延迟数据处理方案
- 小延迟(乱序),用 watermark 容错(减慢时间的推进,让本已迟到的数据被认为没有迟到)
- 中延迟(乱序),用 allowLateness (允许一定限度内的迟到,并对迟到数据重新触发窗口计算)
- 大延迟(乱序),用 sideOutputLateData(将超出 allowLateness 的迟到数据输出到一个侧流中)
示例代码:
StreamExecutionEnvironment env = StreamExecutionEnvironment.getExecutionEnvironment();
env.setParallelism(1);
env.setRuntimeMode(RuntimeExecutionMode.STREAMING);
// 1,e01,3000,pg02
DataStreamSource<String> source = env.socketTextStream("localhost", 9999);
SingleOutputStreamOperator<Tuple2<EventBean2, Integer>> beanStream = source.map(s -> {
String[] split = s.split(",");
EventBean2 bean = new EventBean2(Long.parseLong(split[0]), split[1], Long.parseLong(split[2]), split[3], Integer.parseInt(split[4]));
return Tuple2.of(bean, 1);
}).returns(new TypeHint<Tuple2<EventBean2, Integer>>() {
})
.assignTimestampsAndWatermarks(WatermarkStrategy.<Tuple2<EventBean2, Integer>>forBoundedOutOfOrderness(Duration.ofMillis(0))

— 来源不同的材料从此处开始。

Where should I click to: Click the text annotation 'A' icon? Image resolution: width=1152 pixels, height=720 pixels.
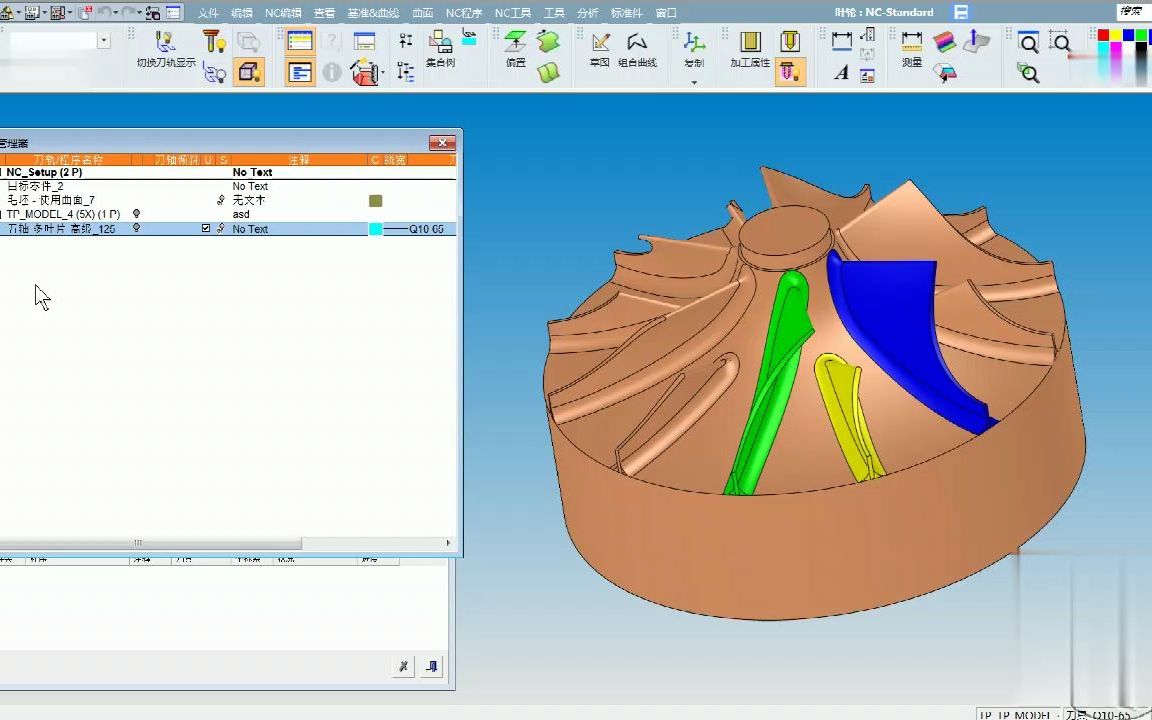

.withTimestampAssigner(new SerializableTimestampAssigner<Tuple2<EventBean2, Integer>>() {
@Override
public long extractTimestamp(Tuple2<EventBean2, Integer> element, long recordTimestamp) {
return element.f0.getTimeStamp();
}
}));
OutputTag<Tuple2<EventBean2, Integer>> lateDataOutputTag = new OutputTag<>("late_data", TypeInformation.of(new TypeHint<Tuple2<EventBean2, Integer>>() {
}));
SingleOutputStreamOperator<String> sumResult = beanStream.keyBy(tp -> tp.f0.getGuid())
.window(TumblingEventTimeWindows.of(Time.seconds(10))) // 事件时间滚动窗口,窗口长度为10
.allowedLateness(Time.seconds(2)) // 允许迟到2s
.sideOutputLateData(lateDataOutputTag) // 迟到超过允许时限的数据,输出到该“outputtag”所标记的测流
.sum("f1");
DataStream<Tuple2<EventBean2, Integer>> lateDataSideStream = sumResult.getSideOutput(lateDataOutputTag);
sumResult.print("主流结果");
lateDataSideStream.print("迟到数据");
env.execute();